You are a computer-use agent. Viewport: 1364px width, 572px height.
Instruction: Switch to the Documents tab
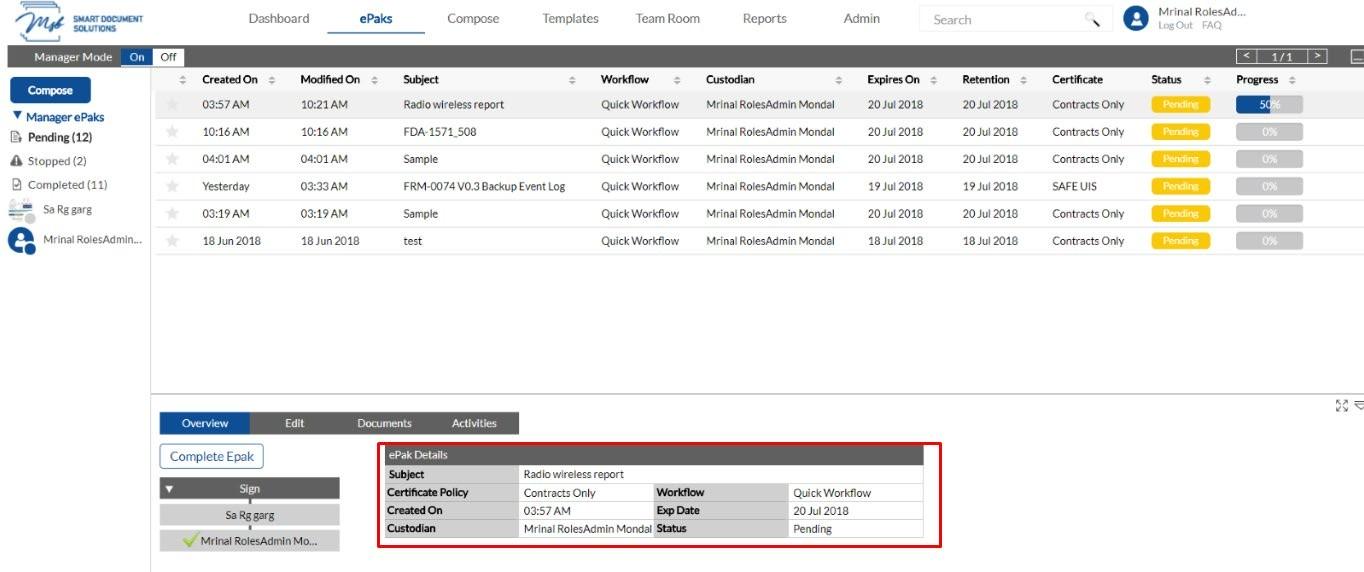click(x=384, y=423)
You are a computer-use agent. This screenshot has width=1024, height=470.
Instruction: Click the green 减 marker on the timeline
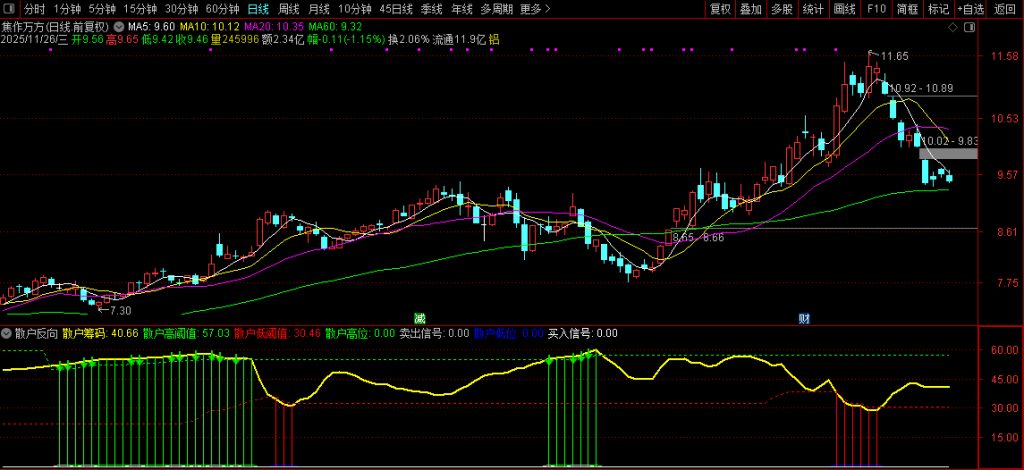(420, 317)
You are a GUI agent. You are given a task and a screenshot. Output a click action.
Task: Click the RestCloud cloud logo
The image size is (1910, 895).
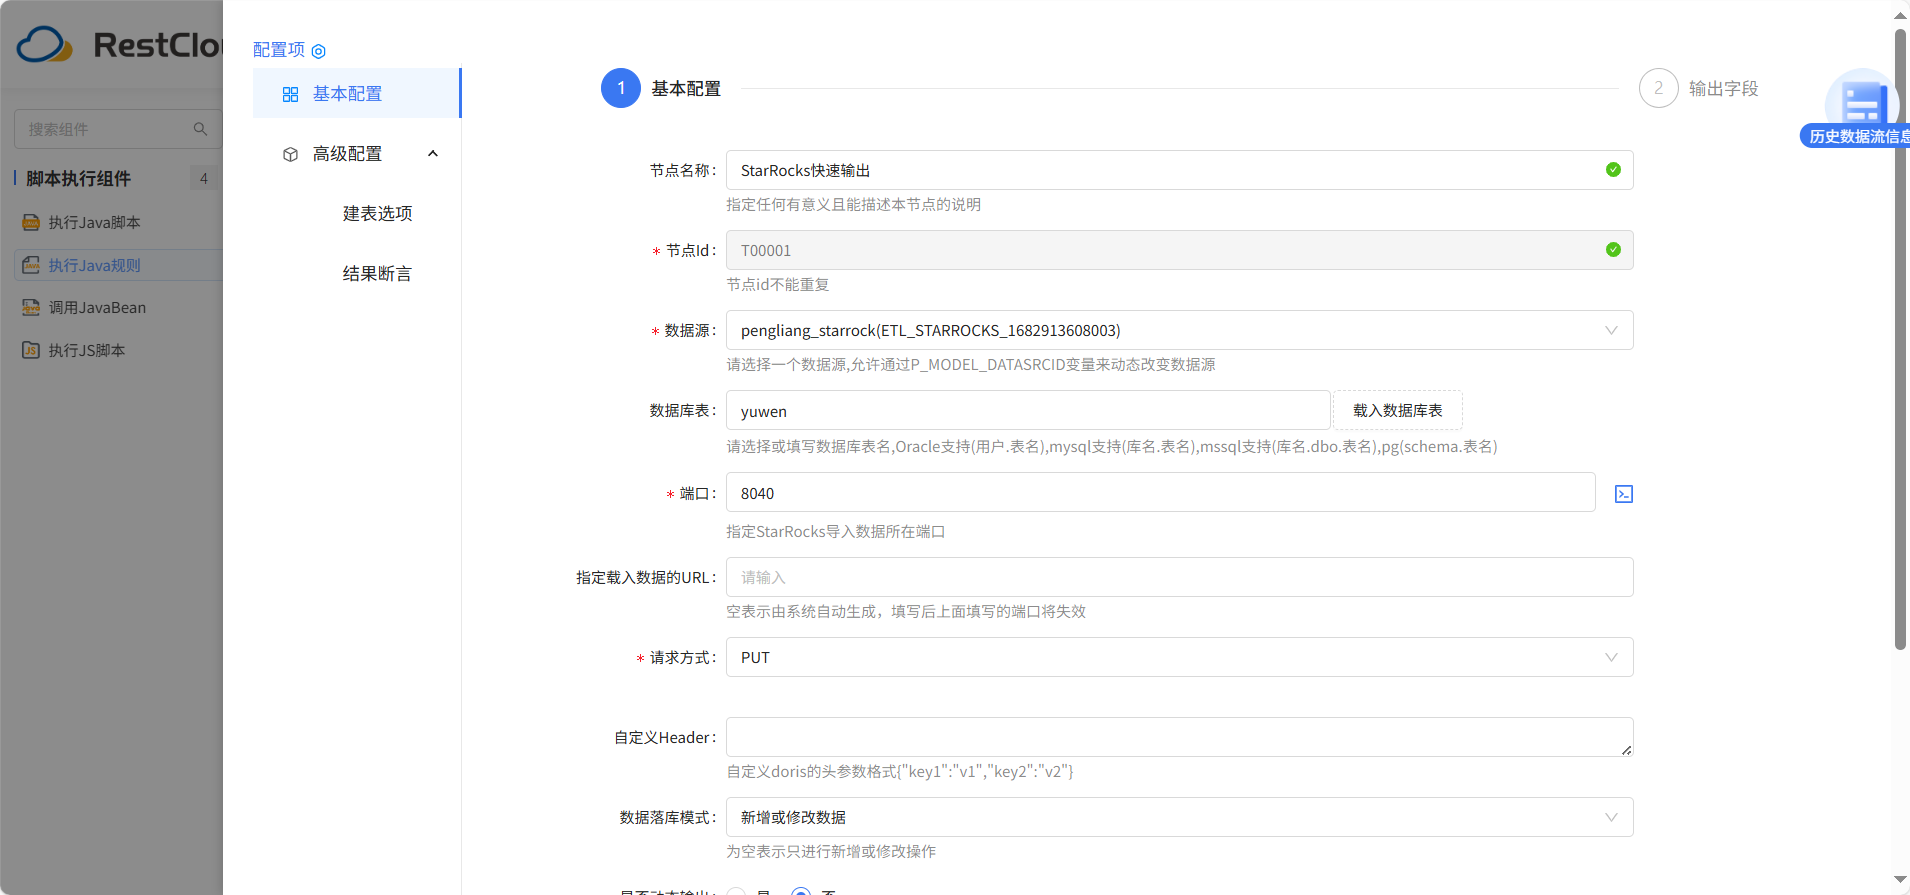[44, 45]
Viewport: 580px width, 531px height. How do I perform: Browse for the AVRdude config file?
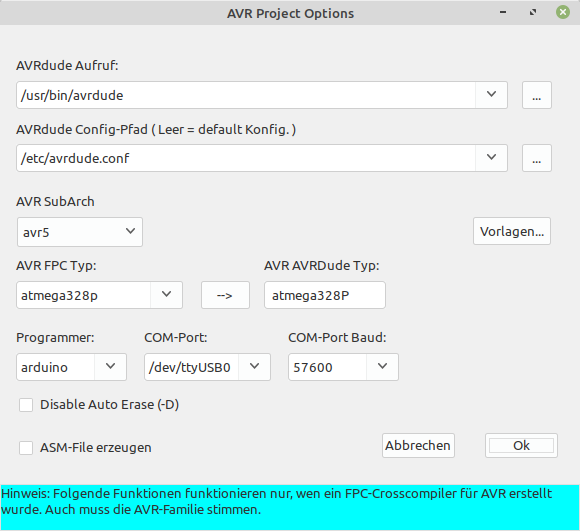(537, 158)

WORK TASK: Give back exactly the lines from the line with "You are a GUI" through the end of the material above, inclusive, with no pictures.

ANSWER SPACE:
You are a GUI agent. You are given a task and a screenshot. Output a click action.
Task: Click the RestCloud cloud logo
The image size is (1910, 895).
[44, 45]
Viewport: 580px width, 531px height. How do I perform: Browse for the AVRdude config file?
(537, 158)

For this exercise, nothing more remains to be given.